The Path to Survival!

Break-Even – The Threshold for Success!
Every company should have an understanding of its financial numbers that are required for survival. The first two Laws of Management Physics explain this clearly.

Law#1 – “The Goesinnas Need to Exceed the Goesouttas.”

Law#2 – “Profit Is Muscle, Cash Is Blood.”

When operating at pre-revenue revenue it is important to define the burn rate; cash that is being spent on a monthly basis divided into total available. The answer will provide a number for understanding how many months can be covered by the cash available before running out.

After revenue is available, the financial analysis to find the survival numbers and that is called the break-even point. Break-even is the minimal sales required to cover all the costs to reach that sales number.  There are typically two break-even sales numbers. One relates to profit and it defines the necessary sales needed with the margin that results from the sales of product or services, to cover all the costs in place to end up with zero profit.  It sounds like a circular nightmare, but it is easily determined.

First it is necessary to know the fixed costs in place at any sales level.  Second is necessary to know the variable costs to manufacture the product or the labor to perform the service.
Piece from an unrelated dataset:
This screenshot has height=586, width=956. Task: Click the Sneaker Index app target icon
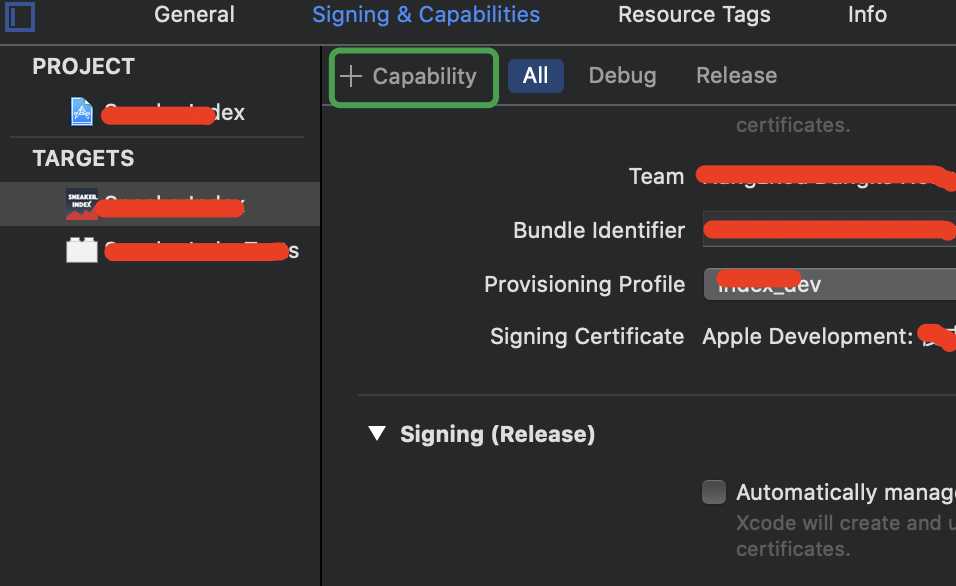(x=82, y=204)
There is a simplification example below to illustrate the break-even analysis. Start with the fixed costs in dollars, and then determine the gross margin by subtracting the variable costs in percent from the sales at 100 percent.  The variable costs are normally a fixed percentage of sales over a wide range of sales values. In this example we will use material as the only total variable costs. Subtract the variable costs percentage from 100 percent to get the gross margin, which is equivalent to the added value percentage.  This yields the percentage of sales revenue that will be left over to cover all the other costs, including fixed costs, and profit.  Considering that the break-even point is at no profit, divide the fixed costs by the added margin percentage to get the break-even sales number.

Example: Fixed costs equal $60,000. The margin, sales minus material cost is 60%. The break-even sales number is $60,000/.6 = $100,000

The $100,000 is the sales that would be needed to cover the fixed costs and variable cost to manufacture the product at zero profit The target to break-even then can be called the sales needed to cover all the costs of the company, which includes the fixed costs and the material costs and there is no money left over for profit.   Theoretically a company can survive with zero profit.

If the company did $110,000 in sales, the margin at 60% would be $66,000 and for the fixed costs at $60,000, there would be a profit of $6,000. However if the company only did $90,000 in sales and the margin at 60% would only yield $54,000, not enough to cover the fixed costs, resulting in a loss of $6,000.

For startups and small companies with no reserves and little money in the bank it is best to consider two, the cash break-even. It is hard to imagine by some business owners how a big company reporting a loss of $1 billion can survive.  This is where profit and cash separate. The bigger you get the more non-cash items start to occur including depreciation, reserves and accruals.

It must be expected that in a growing company with a high growth rate most likely the profit will be insufficient and cannot support the growth because of the necessity of putting costs in place before the sales revenue can cover them. In doing cash break-even the fixed costs need to be recalculated by removing non-cash items including depreciation, amortization, reserves and accruals. Assume as result the fixed cash costs are $56000. The math occurs in a similar fashion to the profit breakeven number using the adjusted fixed cost numbers without non-cash items. By using the same margin (0.6), and with the fixed cash costs at $56,000, the break-even cash sales number would be $93,333, which is $6,667 less than the profit break-even number.

In the early years of a startup or the early growth period of a company, it is extremely important to eventually get to the break-even point before the cash available expires, or there will be no future.